* WORK INSTRUCTIONS *
Search the material for "folder" and show all lines that contain it.
[[ TASK MATERIAL open ]]
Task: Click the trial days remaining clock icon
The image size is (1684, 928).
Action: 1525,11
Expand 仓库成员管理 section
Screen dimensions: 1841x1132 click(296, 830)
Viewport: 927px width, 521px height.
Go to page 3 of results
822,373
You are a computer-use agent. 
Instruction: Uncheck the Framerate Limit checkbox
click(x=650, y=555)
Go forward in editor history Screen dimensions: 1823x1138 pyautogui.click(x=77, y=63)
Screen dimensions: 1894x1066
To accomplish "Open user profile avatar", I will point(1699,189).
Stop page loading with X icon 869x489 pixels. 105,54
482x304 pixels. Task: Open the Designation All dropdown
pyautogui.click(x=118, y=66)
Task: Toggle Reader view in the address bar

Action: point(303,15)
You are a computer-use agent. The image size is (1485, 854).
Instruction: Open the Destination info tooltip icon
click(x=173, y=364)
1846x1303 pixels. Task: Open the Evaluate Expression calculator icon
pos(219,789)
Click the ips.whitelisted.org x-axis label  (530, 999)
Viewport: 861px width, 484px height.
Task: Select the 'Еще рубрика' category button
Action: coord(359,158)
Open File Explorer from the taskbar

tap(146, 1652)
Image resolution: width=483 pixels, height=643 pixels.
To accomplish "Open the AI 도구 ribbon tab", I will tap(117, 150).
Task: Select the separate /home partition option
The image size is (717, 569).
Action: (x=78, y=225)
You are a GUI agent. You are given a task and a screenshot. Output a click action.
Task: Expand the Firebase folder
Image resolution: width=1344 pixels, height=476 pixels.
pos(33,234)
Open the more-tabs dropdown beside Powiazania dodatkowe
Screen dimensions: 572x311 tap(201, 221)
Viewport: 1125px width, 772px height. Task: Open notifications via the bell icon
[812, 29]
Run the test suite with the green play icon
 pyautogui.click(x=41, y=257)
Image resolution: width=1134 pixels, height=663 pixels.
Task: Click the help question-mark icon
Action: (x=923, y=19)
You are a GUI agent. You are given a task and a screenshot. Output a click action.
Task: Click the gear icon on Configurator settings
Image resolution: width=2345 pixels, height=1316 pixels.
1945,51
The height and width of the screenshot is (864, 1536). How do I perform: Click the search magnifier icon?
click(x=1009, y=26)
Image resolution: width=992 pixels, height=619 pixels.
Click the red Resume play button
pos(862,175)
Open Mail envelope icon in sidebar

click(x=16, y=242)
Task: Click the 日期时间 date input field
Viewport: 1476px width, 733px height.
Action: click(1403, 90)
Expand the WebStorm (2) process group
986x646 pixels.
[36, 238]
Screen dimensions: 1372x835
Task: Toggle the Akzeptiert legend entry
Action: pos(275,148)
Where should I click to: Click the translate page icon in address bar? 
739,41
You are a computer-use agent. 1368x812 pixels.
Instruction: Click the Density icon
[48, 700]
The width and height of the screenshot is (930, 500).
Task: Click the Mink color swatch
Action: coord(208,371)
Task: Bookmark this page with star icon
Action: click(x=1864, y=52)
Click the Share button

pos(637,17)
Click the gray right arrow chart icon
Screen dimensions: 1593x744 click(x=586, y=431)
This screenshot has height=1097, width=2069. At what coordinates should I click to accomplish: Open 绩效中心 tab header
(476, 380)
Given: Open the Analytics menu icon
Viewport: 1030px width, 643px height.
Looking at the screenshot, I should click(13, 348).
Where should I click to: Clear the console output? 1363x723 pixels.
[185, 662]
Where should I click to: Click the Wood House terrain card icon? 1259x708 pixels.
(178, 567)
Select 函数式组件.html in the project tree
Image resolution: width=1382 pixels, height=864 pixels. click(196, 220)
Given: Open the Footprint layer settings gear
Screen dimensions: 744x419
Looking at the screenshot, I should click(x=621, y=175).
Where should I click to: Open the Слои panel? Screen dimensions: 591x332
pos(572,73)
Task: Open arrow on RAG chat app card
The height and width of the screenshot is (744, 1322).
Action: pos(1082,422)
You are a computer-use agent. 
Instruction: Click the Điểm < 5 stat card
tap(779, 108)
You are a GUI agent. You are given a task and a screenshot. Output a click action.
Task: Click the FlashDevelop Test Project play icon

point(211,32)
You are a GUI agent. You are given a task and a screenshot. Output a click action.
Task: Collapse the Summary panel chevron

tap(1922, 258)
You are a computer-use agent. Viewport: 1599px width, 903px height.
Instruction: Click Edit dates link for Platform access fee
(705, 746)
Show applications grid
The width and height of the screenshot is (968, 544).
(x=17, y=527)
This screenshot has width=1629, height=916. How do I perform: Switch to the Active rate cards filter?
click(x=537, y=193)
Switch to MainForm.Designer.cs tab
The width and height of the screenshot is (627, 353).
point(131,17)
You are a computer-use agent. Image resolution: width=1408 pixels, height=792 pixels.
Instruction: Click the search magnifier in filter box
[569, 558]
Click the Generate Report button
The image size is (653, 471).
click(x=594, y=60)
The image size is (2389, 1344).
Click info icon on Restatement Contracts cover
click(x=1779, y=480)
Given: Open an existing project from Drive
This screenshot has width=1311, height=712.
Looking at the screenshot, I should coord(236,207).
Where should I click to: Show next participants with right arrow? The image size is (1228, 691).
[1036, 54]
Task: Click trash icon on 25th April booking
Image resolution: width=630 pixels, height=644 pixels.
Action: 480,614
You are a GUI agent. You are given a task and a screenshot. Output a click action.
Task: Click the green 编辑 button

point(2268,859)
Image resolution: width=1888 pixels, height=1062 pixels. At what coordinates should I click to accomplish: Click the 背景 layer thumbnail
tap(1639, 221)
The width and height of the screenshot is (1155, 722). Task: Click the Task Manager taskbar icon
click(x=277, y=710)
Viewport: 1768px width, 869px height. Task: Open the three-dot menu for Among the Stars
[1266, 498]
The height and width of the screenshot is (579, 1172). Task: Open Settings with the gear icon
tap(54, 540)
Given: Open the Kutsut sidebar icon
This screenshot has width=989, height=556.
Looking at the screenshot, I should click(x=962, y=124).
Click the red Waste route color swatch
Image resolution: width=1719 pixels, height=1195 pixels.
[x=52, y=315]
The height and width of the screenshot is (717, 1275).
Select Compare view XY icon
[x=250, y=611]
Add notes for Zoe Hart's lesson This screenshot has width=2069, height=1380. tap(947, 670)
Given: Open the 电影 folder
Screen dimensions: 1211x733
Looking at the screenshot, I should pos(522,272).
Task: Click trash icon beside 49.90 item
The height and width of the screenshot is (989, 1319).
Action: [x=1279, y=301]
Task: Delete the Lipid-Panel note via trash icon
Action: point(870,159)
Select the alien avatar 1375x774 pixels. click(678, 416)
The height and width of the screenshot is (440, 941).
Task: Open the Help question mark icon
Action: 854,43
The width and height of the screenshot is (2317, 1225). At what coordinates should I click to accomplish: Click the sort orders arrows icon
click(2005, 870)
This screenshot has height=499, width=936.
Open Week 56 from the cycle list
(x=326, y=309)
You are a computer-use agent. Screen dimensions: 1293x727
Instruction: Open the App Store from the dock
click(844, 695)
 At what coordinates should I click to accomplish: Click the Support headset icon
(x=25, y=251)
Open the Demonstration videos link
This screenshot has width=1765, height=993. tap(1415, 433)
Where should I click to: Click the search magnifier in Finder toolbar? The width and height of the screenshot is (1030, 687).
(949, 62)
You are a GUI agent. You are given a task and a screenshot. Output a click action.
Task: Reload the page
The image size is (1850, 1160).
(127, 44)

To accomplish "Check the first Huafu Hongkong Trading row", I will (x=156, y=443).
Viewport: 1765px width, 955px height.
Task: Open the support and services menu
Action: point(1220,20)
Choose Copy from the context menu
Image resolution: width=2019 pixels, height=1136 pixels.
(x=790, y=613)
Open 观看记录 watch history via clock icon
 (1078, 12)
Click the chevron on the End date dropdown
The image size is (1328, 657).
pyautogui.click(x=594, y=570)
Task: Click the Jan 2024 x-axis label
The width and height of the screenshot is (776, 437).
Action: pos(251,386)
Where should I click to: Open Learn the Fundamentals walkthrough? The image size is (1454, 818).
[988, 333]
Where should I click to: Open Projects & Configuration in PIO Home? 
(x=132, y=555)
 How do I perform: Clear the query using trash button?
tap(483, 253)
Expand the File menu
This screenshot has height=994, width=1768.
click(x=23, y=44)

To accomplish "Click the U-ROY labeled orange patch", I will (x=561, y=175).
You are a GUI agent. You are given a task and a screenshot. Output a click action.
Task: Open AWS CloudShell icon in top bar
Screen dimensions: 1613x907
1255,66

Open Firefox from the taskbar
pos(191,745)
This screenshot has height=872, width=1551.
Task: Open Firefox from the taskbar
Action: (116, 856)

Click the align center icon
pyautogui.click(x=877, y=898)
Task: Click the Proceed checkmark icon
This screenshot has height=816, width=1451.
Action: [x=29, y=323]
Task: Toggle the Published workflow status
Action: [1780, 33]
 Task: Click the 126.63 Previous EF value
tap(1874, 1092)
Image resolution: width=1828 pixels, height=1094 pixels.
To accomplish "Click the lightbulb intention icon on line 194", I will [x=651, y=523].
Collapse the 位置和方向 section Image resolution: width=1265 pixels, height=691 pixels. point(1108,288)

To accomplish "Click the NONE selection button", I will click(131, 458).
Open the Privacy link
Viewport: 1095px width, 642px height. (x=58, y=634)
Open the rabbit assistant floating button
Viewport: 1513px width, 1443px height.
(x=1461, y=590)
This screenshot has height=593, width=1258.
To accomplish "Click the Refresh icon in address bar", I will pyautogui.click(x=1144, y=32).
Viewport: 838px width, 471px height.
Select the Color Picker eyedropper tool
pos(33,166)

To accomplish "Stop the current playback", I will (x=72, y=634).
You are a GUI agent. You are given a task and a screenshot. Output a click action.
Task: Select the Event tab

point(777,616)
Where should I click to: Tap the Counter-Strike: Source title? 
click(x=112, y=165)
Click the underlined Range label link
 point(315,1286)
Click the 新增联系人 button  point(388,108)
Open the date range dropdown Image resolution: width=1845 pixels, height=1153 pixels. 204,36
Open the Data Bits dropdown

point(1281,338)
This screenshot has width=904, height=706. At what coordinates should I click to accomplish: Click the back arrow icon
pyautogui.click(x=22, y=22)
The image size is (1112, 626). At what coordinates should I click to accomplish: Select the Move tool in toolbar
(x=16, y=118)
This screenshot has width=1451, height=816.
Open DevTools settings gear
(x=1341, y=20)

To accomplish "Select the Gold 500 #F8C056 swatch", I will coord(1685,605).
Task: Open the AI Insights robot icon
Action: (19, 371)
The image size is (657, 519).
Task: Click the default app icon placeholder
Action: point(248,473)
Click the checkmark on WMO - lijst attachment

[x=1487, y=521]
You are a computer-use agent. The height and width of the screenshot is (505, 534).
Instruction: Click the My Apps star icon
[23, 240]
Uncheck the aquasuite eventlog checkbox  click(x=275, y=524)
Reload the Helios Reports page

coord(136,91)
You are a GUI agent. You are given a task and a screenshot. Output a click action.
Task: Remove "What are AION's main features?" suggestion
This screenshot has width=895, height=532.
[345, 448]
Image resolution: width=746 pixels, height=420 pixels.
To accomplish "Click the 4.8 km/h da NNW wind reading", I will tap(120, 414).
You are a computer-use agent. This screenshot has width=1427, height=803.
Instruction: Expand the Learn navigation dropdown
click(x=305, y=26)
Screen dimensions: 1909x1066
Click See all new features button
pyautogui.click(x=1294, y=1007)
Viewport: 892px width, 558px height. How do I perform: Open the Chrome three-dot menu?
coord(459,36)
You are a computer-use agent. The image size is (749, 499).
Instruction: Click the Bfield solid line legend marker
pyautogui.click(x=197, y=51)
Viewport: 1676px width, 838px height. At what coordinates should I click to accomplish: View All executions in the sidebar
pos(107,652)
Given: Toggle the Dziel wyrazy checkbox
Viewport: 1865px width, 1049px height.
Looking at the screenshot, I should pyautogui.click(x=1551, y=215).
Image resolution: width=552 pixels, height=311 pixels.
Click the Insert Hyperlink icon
[[ TASK MATERIAL closed ]]
* EXERCISE SOLUTION *
Task: Expand the Firebase folder
Given: Open the 电影 folder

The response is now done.